**Exercise:** Copy the stretch of lines from the one containing "Save the branding" through the one containing "(x=489, y=242)", both included, without any changes.

**Material provided:**
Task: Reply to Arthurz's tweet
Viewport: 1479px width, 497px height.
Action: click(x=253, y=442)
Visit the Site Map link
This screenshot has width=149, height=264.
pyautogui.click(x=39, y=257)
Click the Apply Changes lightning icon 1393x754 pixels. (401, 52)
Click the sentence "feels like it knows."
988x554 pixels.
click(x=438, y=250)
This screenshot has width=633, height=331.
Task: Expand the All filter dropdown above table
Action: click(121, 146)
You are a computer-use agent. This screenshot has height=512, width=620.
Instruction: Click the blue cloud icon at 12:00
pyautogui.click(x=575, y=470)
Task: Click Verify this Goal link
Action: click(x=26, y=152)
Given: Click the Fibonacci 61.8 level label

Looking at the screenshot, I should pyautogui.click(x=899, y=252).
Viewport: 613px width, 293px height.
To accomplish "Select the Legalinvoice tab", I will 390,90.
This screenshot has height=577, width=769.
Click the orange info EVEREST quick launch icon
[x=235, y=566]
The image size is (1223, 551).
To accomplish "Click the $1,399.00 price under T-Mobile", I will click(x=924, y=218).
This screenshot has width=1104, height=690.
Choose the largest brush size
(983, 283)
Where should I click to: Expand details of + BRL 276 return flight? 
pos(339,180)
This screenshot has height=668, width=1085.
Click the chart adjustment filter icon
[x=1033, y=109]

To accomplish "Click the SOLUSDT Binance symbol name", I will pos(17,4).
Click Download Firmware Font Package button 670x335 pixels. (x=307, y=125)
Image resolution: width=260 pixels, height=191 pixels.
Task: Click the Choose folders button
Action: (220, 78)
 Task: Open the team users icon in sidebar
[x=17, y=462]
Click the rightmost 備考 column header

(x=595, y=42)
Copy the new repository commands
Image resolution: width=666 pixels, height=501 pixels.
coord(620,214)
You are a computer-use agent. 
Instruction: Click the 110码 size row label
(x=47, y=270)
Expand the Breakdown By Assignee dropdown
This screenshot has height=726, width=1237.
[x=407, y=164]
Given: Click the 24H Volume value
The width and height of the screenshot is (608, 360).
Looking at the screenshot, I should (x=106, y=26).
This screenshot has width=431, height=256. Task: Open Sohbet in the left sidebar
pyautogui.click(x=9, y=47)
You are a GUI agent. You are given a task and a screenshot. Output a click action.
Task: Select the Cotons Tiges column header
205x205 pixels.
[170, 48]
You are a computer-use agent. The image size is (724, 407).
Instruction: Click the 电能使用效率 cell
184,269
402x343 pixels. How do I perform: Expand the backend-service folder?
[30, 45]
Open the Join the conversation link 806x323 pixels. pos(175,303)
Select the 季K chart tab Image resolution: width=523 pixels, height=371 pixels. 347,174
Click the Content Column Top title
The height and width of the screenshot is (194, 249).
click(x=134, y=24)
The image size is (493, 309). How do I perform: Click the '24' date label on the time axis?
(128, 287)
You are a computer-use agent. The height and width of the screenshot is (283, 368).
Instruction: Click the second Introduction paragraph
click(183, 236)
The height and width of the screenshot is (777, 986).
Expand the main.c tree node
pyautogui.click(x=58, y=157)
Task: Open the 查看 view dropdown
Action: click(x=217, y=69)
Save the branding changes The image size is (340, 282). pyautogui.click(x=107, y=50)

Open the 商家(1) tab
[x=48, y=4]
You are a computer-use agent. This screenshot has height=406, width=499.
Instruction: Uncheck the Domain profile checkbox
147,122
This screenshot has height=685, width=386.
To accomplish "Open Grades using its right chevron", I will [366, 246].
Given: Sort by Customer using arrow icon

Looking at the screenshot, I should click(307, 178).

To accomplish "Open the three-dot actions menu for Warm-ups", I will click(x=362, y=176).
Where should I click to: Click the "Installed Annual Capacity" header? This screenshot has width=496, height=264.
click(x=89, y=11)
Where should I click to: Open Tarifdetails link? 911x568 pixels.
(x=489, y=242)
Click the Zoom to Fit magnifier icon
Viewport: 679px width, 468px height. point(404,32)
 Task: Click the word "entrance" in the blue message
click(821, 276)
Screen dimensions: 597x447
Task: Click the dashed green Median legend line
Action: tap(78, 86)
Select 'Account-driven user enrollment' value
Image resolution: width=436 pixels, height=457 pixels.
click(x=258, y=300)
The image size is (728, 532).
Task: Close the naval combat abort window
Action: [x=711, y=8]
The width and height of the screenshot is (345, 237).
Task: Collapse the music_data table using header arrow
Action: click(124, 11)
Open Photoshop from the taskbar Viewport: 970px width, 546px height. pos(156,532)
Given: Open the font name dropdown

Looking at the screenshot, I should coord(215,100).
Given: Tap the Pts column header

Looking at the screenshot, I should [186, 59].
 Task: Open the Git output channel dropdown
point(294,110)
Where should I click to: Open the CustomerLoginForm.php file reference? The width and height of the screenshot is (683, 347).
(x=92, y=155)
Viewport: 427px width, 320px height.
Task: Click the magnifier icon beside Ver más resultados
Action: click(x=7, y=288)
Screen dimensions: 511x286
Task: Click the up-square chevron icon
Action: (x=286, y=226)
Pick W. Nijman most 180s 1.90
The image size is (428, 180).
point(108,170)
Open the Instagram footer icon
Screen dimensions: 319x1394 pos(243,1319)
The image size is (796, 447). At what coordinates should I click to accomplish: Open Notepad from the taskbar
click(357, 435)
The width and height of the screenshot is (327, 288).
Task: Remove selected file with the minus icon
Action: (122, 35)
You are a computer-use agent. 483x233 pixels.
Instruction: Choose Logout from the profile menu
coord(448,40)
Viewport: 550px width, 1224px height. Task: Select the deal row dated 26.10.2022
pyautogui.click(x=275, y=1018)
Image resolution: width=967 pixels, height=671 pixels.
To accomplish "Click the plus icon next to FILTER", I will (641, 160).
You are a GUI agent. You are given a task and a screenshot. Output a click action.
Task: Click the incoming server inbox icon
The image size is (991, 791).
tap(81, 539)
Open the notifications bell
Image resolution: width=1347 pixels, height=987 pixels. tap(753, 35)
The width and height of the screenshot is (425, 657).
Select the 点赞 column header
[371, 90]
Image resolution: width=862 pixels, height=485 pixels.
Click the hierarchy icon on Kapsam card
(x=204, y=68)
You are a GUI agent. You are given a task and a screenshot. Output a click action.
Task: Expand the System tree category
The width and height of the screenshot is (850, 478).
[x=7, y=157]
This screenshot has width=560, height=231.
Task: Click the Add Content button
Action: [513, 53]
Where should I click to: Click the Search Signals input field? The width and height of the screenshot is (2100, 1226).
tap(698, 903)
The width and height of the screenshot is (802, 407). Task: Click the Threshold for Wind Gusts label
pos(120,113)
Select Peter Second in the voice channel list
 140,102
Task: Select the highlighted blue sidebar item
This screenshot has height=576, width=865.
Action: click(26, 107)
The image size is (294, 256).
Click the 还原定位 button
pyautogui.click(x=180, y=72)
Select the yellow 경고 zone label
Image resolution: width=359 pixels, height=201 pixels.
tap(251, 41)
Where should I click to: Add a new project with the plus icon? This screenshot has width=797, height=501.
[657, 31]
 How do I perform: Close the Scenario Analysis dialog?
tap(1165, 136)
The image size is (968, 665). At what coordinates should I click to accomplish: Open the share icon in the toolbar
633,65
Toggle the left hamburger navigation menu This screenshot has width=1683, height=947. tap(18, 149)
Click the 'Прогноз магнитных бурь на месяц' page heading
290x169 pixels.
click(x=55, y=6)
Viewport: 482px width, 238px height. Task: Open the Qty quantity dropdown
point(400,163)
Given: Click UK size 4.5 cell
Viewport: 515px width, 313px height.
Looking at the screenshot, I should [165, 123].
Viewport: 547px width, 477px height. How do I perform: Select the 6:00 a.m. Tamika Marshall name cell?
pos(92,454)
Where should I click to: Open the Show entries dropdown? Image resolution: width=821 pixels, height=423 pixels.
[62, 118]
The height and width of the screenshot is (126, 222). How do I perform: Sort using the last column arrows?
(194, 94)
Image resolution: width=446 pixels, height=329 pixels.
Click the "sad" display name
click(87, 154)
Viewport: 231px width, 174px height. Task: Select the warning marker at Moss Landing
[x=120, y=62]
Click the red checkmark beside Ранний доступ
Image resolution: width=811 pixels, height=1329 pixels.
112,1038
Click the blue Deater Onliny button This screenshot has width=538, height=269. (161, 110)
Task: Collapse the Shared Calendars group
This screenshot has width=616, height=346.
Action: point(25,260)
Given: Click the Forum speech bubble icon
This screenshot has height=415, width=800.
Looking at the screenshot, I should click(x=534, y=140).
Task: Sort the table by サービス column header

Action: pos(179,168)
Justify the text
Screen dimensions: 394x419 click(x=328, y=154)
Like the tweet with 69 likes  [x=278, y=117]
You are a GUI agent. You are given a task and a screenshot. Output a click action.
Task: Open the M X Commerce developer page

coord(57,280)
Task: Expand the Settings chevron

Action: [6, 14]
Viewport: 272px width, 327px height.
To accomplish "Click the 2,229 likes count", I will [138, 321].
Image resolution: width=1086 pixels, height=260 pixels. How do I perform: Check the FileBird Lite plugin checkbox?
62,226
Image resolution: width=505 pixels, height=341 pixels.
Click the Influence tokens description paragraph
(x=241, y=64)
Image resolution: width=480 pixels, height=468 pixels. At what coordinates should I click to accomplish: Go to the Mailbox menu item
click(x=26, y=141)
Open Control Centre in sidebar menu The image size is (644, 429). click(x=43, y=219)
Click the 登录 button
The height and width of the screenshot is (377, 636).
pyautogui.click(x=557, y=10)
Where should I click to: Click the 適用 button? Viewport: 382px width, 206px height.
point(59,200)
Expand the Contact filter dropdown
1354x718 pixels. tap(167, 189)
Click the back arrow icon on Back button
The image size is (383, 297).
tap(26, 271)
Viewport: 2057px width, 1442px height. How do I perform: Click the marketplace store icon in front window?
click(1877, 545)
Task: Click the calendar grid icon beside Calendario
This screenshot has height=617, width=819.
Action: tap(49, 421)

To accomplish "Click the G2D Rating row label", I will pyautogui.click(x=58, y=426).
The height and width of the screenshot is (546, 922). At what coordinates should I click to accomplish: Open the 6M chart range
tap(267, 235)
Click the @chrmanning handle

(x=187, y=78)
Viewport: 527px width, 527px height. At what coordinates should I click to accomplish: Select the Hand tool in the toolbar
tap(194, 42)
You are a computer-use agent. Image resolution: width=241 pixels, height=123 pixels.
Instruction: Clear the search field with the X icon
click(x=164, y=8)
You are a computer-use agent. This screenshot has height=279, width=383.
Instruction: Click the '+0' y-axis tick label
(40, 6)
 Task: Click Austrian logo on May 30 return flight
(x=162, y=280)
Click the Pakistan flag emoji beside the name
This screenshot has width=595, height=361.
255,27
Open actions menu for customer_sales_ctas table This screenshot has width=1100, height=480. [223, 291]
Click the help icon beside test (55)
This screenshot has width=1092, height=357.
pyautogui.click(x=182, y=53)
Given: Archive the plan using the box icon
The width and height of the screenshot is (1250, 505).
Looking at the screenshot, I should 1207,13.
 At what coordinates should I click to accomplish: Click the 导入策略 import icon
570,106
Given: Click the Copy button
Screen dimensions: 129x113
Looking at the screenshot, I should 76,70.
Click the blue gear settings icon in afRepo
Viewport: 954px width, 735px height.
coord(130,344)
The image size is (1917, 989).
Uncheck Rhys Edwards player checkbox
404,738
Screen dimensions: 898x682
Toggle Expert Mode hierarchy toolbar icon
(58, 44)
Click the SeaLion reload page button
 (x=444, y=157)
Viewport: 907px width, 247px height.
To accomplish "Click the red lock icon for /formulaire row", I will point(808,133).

**Response for this exercise:**
Save the branding changes The image size is (340, 282). pyautogui.click(x=107, y=50)

Open the 商家(1) tab
[x=48, y=4]
You are a computer-use agent. This screenshot has height=406, width=499.
Instruction: Uncheck the Domain profile checkbox
147,122
This screenshot has height=685, width=386.
To accomplish "Open Grades using its right chevron", I will [366, 246].
Given: Sort by Customer using arrow icon

Looking at the screenshot, I should click(307, 178).

To accomplish "Open the three-dot actions menu for Warm-ups", I will click(x=362, y=176).
Where should I click to: Click the "Installed Annual Capacity" header? This screenshot has width=496, height=264.
click(x=89, y=11)
Where should I click to: Open Tarifdetails link? 911x568 pixels.
(x=489, y=242)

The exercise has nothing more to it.